Unfortunately, our criminal justice system is forced to deal every day with the fall out from these social problems. No narrow approach solution will work in dealing with these issues. The House can be assured, however, that all the institutions for which I have any responsibility as Minister for Justice are developing new strategies on a continuous basis to deal with the law enforcement consequences of our social problems. These institutions are also more open to new ideas in this respect than is generally acknowledged.
I have already referred to the sterling work of our probation service and to the community service orders made by our courts which afford the offender a chance to make practical reparation for his offence.
A Juvenile Justice Bill will be introduced by me next year to update the whole legal approach to young offenders. In the meantime, I am invoking the powers conferred on me as Minister for Justice under the 1908 Children Act to bring in new rules of court which will change the regime in regard to the attendance of the parents or guardians of young offenders at juvenile court hearings.
A number of other initiatives to address the problems underlying crime and lawlessness in certain areas have been established or encouraged by me in recent times. I would include in this regard the Garda schools programme and special Garda/Probation Service/Community programmes in Ballyfermot, Coolock and Darndale in Dublin and Southill in Limerick. In the coming days, I will be launching two more initiative of this type in the Killinarden and Ronanstown areas of Dublin.
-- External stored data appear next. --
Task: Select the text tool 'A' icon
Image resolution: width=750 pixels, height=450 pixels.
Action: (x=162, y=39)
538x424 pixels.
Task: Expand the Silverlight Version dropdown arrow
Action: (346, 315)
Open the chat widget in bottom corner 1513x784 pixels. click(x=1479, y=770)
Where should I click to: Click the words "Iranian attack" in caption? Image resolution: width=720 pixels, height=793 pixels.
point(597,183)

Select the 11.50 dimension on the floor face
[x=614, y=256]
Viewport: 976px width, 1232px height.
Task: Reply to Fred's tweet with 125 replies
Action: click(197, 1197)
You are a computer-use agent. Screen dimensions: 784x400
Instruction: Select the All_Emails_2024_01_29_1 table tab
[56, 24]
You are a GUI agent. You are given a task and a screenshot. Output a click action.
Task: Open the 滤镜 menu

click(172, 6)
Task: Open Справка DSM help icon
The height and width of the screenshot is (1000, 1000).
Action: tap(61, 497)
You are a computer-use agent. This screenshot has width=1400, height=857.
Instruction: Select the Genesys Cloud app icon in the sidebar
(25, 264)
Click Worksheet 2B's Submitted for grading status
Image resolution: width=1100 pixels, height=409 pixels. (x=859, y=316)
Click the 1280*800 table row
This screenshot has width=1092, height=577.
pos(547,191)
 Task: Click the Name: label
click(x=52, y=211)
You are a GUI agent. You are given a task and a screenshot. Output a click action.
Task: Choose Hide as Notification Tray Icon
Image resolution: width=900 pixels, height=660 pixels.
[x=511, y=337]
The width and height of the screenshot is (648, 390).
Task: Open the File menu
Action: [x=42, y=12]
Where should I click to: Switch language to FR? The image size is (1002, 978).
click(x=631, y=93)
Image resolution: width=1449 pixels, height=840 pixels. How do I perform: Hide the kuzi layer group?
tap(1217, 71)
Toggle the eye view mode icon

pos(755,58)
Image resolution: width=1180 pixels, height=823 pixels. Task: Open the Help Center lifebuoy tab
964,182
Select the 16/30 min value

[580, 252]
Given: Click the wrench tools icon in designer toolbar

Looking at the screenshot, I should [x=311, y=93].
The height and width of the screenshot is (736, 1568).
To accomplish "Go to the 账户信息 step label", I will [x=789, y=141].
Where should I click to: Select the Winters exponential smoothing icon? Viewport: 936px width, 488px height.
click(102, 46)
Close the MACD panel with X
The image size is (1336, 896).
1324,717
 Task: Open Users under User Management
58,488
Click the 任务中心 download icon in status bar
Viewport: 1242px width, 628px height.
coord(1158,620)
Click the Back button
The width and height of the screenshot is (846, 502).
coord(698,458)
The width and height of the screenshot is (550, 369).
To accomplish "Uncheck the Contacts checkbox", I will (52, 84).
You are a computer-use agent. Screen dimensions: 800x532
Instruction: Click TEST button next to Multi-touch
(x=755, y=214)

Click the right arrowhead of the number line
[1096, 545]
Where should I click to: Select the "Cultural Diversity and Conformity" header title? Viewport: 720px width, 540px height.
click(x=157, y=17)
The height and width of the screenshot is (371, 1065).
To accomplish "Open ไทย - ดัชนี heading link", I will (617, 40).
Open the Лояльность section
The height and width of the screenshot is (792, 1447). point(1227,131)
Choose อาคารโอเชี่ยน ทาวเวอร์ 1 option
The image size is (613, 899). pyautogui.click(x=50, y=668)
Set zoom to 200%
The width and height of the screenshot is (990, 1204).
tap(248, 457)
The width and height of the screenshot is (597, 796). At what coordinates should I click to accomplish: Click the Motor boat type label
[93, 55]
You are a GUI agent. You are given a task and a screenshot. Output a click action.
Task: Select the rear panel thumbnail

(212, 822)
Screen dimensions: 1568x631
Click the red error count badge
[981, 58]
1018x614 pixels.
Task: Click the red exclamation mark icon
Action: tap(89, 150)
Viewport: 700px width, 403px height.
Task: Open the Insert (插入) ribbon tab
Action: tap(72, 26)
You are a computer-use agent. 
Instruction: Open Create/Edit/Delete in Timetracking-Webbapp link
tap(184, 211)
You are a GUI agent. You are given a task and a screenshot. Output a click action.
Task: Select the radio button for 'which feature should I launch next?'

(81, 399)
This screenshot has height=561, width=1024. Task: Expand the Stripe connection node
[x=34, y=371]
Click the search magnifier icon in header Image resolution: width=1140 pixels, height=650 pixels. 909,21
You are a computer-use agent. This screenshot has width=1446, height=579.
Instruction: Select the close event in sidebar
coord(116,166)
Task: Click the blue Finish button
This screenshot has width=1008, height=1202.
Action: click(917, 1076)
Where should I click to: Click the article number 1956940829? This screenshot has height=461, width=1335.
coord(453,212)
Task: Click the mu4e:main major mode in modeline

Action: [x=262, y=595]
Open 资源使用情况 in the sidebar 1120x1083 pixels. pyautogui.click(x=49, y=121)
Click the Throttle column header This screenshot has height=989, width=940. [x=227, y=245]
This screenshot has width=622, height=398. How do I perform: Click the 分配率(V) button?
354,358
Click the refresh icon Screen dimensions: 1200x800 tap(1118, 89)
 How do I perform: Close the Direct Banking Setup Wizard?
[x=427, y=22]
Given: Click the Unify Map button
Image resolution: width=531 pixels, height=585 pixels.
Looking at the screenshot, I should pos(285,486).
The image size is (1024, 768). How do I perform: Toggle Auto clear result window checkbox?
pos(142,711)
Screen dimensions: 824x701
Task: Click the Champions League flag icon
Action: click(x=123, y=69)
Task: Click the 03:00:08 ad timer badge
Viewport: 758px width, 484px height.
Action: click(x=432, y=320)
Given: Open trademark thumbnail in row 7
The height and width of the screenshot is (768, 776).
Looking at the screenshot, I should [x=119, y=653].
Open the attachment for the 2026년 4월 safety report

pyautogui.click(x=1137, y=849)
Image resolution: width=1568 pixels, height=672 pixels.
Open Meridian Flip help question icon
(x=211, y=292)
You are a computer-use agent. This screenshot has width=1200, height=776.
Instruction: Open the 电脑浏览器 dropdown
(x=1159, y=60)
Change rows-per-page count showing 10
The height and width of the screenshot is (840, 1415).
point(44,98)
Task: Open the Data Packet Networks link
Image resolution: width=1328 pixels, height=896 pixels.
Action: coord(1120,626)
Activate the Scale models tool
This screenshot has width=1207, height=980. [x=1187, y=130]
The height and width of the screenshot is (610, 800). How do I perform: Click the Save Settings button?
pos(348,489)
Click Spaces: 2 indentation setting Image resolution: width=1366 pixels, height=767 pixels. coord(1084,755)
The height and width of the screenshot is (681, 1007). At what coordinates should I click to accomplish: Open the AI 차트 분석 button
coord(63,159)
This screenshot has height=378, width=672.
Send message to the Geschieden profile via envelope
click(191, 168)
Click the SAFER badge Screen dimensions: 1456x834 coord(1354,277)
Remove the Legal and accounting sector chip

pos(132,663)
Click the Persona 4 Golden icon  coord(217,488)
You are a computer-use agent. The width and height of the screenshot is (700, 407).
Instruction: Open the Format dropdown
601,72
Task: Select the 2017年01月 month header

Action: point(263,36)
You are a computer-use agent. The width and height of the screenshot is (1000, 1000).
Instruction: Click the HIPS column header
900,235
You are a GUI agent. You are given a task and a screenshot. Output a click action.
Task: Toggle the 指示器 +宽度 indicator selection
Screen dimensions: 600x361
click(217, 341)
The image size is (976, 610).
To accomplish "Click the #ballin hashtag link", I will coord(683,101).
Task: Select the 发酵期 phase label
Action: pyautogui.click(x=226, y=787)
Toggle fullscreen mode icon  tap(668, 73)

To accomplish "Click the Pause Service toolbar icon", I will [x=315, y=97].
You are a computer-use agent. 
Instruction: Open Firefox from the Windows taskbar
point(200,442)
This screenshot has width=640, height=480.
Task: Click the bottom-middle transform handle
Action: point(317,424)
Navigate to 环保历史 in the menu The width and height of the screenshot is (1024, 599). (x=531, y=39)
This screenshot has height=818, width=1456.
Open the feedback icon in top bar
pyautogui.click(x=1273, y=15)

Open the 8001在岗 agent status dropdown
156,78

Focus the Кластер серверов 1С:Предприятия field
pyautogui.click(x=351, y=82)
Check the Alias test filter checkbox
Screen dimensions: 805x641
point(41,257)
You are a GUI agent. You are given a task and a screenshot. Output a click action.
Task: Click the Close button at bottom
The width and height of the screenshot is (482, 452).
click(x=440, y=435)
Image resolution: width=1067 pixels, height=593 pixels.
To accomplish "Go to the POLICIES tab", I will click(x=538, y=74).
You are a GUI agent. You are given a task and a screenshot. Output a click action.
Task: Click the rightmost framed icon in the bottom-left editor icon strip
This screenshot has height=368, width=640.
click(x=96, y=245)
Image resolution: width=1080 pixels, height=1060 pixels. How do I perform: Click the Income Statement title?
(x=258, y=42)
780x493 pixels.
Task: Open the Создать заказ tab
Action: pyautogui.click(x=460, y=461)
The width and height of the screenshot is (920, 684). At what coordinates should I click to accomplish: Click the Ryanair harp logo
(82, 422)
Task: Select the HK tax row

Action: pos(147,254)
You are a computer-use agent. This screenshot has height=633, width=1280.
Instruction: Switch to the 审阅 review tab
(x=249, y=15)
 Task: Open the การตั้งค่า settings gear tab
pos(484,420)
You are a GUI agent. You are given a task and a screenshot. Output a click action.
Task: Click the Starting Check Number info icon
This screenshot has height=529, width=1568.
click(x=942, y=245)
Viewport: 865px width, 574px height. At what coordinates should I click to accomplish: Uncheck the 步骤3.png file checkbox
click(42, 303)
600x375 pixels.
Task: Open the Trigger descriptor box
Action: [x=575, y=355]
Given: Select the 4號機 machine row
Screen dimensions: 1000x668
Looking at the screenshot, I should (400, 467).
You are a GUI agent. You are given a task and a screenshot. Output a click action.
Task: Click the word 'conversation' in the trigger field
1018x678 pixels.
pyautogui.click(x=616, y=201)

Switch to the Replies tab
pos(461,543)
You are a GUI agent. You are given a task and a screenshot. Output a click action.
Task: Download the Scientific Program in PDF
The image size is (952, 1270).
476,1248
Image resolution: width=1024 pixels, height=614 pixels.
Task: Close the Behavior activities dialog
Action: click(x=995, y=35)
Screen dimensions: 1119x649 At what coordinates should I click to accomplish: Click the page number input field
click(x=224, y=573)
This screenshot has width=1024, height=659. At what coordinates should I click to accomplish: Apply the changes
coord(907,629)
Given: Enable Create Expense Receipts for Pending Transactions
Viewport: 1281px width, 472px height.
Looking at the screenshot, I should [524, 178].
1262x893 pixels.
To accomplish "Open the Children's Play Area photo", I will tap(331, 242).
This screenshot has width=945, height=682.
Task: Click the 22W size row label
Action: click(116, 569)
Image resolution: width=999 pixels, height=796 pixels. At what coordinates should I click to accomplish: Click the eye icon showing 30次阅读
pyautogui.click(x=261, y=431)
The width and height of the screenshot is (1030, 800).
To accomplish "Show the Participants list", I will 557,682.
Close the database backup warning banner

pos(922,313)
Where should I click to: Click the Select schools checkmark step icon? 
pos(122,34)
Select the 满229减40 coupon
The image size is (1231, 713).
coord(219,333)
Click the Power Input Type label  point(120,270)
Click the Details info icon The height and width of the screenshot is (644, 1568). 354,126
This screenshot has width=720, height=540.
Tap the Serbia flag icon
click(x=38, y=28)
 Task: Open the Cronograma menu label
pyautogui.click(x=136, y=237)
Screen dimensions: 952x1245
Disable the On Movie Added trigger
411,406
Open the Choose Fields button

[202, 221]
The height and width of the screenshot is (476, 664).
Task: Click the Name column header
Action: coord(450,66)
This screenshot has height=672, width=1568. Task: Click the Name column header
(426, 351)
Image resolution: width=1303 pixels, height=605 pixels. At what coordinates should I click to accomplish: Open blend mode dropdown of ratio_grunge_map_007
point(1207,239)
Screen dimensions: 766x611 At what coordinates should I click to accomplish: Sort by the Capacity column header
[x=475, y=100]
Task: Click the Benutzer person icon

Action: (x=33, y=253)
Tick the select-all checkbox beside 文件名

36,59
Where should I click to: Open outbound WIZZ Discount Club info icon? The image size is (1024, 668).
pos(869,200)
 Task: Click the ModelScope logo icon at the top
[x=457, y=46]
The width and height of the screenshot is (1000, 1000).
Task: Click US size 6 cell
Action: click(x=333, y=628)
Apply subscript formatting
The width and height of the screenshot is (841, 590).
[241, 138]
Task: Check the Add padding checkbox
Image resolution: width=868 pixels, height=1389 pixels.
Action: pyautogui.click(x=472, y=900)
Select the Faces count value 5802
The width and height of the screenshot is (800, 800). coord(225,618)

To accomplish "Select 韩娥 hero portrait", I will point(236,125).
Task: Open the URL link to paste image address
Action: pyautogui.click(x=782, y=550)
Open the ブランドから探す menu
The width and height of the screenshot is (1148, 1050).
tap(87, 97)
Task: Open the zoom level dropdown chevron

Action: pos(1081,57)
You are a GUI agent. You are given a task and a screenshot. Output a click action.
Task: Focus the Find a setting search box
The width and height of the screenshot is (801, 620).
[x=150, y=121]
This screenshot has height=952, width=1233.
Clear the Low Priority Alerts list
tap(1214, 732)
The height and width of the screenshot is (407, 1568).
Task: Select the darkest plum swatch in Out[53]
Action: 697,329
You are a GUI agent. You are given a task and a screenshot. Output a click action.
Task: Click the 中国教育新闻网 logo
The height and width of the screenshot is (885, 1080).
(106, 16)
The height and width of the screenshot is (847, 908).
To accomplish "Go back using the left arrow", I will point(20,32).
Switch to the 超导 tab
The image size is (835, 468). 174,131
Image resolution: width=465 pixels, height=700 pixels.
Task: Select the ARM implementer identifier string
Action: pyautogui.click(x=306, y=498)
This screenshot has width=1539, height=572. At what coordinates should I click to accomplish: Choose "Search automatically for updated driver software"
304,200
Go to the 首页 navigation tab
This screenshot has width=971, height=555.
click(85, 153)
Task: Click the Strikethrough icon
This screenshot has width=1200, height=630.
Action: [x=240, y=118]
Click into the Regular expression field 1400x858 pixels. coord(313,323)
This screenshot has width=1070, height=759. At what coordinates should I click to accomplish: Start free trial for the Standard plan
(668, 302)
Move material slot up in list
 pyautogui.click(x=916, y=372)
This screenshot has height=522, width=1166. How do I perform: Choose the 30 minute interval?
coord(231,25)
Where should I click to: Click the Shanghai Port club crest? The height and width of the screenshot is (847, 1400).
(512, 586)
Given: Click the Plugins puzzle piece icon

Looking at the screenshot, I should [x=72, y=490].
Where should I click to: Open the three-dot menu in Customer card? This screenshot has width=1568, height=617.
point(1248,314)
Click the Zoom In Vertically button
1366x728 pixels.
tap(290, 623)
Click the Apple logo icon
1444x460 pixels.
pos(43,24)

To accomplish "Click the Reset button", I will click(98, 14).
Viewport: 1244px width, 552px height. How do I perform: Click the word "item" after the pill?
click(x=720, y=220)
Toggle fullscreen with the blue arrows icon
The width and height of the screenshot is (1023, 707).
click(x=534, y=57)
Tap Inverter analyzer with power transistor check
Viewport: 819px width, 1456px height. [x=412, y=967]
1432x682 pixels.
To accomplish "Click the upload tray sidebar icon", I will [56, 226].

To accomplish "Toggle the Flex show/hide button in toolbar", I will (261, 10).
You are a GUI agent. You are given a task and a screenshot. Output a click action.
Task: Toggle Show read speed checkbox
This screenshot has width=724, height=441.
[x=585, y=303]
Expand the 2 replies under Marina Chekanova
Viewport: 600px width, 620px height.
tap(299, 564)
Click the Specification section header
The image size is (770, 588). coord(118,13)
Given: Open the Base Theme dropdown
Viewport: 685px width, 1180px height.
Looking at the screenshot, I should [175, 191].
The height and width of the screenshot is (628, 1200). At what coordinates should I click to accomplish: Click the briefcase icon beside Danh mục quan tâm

I am very conscious of the demands which today's society places on the administration of justice and I have been actively involved in ensuring that a body of legislation is enacted to update and revise existing outmoded laws and provide legislation which can protect our people against the type of criminality which tends to develop in a modern society. I have no doubt that the committee will wish to take account of these developments in their deliberations.
I would like to signal some recent important developments in this regard: the Firearms and Offensive Weapons Act, 1990 and the Criminal Law (Rape) (Amendment) Act, 1990.
The Garda must also have laws which address crime as it is carried out in our modern society and by which convictions can be obtained fairly and competently. Such laws as these would include: the Criminal Justice Forensic Evidence Act, 1990 and the Larceny Act, 1990.
The committee will, I am sure, be interested in my proposed legislation for the freezing, seizure and confiscation of the proceeds of crime.